In this particular case, the appellant had his first opportunity to explain what happened when he went to P.W.2 to ask for iodine, he told him that he fought with a wizard who bit him all over the body. He did not tell P.W.2 that the deceased held his penis. I am therefore of the view that the trial court was right in rejecting that aspect of the appellant’s statement of the police. Even if the deceased held the appellant’s penis, the amount of force used by the appellant by cutting the head, the shoulder, and the arm of the deceased with a cutlass in several places was far in excess of his right of private defence and the provocation if any given by the deceased was not grave enough to reduce the gravity of the offence. The medical report Exhibit IO shows the ferocity of the attack on the deceased.
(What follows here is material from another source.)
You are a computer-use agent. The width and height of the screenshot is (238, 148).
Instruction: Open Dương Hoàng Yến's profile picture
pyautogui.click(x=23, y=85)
It reads in part as follows:

“The deceased was said to have been accidentally found dead by his own uncle who was on his way to the farm. Examination revealed 5 stab wounds on the extensor aspect of(L) forearm. Deep stab would (R) eyebrow, and 4 on the head. He was also very pale”.
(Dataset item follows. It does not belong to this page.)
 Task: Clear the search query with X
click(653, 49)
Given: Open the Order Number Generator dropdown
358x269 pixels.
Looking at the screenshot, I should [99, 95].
Under section 62 of the Penal Code, the right of private defence does not extend to the infliction of more injury than necessary for the purpose of the defence.”

For the reasons stated I am satisfied that no case has been made to warrant interference with the findings of both the trial court and the Court of Appeal as regards Issues 2 and 3, Ground 2 of the grounds of appeal from which the said two issues have been formulated fails.

On Issue 4 which is formulated from grounds 3 and 4 of the grounds of appeal, learned Senior Advocate adopts his arguments in respect of Issues 2 and 3. He submits that evidence explain in abundance from which the defences of provocation and private defence can be sustained.

I do not see the need to go over and review the arguments advanced in support of issues 2 and 3 which the learned SAN adopted to support his Issue No.4. Suffice it to say that both the trial court and the Court of Appeal had considered the questions of private defence and provocation and rejected them. These are issues hinging basically on facts.

In my view there is no miscarriage of justice or violation of some principle of law or procedure that will justify my interference with these findings See Woluchem v. Gudi (1981) 5 SC 291; Adio & Anor v. The State (1986) 2 NWLR (Pt.24) 581 at 589and Onyejekwe v. The State (1992) 3 NWLR (pt.230) 444. I see no reason to differ from the judgments of the lower court and the court below. The appeal therefore lacks merit and it is dismissed. The conviction and sentence of the appellant are hereby affirmed.